OK, I'll fix it up when I get a chance.
I've updated this so that it's a clean build against upstream now @petrelharp. I think it needs a bit of documentation though - I don't really follow what the algorithm is doing. Could you update with some comments to help clarify that the model is, etc?
I think the docs build is because of a stale cache. The simplest thing is probably to create a new PR. I've squashed my original commits down to one.
I'm away on vacation for a couple of weeks, but:
- The speedup should be 75-80% at most if one doesn't do one "chromosome" per thread. That's what I showed w/my prototype when I presented this method.
- @petrelharp -- if I understand your figure, 12 chromosomes means 12 threads and a 6x speedup? Is that correct? If you run
perf, you should be able to quantify the % of time that is purely single-threaded, which will give a better sense of how efficient the threading is.

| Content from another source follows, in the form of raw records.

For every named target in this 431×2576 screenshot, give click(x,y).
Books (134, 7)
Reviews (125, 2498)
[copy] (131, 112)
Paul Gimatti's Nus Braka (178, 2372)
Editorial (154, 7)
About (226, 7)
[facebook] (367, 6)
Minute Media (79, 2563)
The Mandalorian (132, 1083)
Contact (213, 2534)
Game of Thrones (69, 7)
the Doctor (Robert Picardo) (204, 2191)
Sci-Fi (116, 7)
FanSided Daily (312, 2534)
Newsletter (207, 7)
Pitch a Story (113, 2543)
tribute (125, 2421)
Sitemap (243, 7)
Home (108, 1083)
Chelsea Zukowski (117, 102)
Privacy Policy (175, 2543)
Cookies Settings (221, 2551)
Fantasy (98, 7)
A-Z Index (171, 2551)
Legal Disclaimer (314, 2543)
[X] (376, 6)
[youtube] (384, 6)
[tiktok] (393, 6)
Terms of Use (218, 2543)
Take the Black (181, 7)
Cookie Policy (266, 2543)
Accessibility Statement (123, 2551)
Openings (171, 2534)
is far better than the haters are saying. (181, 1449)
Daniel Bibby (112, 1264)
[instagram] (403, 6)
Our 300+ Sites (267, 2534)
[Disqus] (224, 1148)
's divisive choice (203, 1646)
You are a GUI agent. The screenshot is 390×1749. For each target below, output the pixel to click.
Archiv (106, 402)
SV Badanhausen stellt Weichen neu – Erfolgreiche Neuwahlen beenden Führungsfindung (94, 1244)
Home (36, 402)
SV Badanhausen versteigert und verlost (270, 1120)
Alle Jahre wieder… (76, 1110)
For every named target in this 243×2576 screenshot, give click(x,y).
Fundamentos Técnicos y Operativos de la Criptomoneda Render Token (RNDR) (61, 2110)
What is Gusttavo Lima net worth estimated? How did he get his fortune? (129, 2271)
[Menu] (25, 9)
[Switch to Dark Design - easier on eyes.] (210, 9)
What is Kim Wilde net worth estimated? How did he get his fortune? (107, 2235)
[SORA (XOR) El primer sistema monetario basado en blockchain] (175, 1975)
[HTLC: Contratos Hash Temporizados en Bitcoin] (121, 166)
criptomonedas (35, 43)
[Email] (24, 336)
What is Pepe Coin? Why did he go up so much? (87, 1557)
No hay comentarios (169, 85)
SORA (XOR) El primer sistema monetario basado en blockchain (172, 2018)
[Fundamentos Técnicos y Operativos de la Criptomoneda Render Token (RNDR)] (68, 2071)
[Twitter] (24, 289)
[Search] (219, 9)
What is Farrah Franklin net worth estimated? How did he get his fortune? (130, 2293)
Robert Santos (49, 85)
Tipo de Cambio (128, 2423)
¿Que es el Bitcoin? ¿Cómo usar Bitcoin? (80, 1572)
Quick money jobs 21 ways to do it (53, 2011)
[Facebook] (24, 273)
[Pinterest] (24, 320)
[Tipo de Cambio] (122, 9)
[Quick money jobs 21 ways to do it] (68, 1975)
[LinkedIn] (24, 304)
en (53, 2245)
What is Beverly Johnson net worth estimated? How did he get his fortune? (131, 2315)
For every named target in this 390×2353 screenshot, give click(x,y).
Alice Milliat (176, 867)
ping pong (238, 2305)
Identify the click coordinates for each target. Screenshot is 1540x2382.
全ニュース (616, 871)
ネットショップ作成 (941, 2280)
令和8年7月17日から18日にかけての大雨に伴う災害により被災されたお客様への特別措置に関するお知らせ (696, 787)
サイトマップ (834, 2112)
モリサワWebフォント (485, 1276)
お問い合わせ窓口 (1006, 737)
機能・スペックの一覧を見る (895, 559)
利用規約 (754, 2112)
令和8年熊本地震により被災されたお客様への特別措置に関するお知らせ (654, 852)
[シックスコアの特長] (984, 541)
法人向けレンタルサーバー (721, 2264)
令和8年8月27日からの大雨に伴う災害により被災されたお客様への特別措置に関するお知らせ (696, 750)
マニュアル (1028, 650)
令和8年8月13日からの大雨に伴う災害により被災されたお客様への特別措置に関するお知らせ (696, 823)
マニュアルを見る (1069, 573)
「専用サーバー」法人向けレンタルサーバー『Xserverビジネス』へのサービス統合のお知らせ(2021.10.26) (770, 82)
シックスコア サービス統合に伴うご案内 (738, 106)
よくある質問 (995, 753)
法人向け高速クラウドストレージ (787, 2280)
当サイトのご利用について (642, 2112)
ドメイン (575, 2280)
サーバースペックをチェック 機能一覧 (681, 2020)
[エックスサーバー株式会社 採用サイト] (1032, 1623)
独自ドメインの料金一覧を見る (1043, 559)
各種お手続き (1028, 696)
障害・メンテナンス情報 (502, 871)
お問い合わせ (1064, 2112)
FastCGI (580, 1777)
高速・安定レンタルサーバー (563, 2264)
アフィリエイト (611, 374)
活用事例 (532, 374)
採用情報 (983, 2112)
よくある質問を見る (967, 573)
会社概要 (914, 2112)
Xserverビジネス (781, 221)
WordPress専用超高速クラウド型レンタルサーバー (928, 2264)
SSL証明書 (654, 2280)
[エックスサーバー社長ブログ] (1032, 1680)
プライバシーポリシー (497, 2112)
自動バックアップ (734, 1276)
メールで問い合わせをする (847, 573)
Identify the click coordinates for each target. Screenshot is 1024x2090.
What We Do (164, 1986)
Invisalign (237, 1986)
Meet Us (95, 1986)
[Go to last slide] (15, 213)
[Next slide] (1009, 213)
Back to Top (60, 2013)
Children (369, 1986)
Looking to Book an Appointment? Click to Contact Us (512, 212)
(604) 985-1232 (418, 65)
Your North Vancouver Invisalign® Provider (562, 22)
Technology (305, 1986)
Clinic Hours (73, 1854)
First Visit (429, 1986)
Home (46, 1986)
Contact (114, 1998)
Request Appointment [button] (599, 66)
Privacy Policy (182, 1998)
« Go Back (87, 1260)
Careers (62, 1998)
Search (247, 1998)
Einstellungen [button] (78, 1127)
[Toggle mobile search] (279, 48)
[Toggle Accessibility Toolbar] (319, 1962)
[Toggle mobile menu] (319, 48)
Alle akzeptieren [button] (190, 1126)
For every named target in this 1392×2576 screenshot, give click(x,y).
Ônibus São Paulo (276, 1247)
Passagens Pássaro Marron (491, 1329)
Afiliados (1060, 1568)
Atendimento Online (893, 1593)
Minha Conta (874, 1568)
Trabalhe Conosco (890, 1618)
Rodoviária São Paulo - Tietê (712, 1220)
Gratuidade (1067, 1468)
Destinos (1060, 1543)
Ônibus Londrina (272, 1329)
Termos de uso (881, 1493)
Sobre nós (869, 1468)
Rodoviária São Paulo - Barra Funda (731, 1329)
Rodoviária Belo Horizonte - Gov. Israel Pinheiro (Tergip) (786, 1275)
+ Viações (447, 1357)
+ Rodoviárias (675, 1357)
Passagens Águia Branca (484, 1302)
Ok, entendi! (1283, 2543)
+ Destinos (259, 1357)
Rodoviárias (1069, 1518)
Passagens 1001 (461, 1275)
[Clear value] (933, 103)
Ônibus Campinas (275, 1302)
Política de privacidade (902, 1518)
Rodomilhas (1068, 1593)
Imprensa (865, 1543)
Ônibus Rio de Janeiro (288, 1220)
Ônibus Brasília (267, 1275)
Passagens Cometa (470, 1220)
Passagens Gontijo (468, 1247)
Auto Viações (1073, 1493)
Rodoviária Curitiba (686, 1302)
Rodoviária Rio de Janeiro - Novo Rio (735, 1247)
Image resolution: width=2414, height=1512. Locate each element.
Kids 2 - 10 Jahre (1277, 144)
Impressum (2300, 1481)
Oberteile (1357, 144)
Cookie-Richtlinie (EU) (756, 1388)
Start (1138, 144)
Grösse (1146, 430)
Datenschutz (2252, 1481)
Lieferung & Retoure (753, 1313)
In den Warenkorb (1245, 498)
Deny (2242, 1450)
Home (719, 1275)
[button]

Hi @benjeffery and @jeromekelleher. Do you really want to close this? It remains a useful example; I'm going to be consulting it carefully in the multichromosome work I'm doing in SLiM right now, in fact, and I can imagine other folks finding it interesting and useful too. I'm not saying you need to merge it necessarily, now or perhaps ever, but if it's closed, it seems to me that a fair bit of very useful knowledge and discussion will become much harder to find. Reopening so this comment doesn't get lost, but if you really want to close it, I won't get into a close/reopen war with you. :->
It's fairly esoteric knowledge @bhaller which I'm not sure is worth keeping a PR open in perpetuity for. We've learned the key lessons from it, I think, and moved on?
But anybody who wants to actually use tskit in a multithreaded manner (which would be me, and very probably others, sooner or later) will continue to find it useful. Which is the point of an example, isn't it? Why purge it from the knowledge pool?
If it's useful we should merge it I guess - I didn't think too hard about it tbh. Keeping it here in limbo isn't an answer.
Does anyone want to have a look over and make suggestions for what would be needed to make this a useful documentation example?
I nominate @petrelharp :->. In all seriousness, he knows the tskit ecosystem way better than I do, knows your doc system, and has been involved in this all along. Can I volunteer you, Peter? :->
I think the proposal is to add something to the docs, here. I could do that, sure. I'm imagining just talking through, like "we can have the tables for each chromosome share the same node and individual tables; here's how we do that".
I can finish it up too @petrelharp, if you'd prefer to have a look through and post some review comments.
Go for it!
This code doesn't reset the sample flags; I've added a bit that does that, and also done one of @bhaller's suggestion. There's one more suggestion that I don't know where the balance between 'code complexity' and 'safe coding' is; let's get that sorted or not and merge this?
Okay - fixed those comments up. I'm not sure why the builds are failing?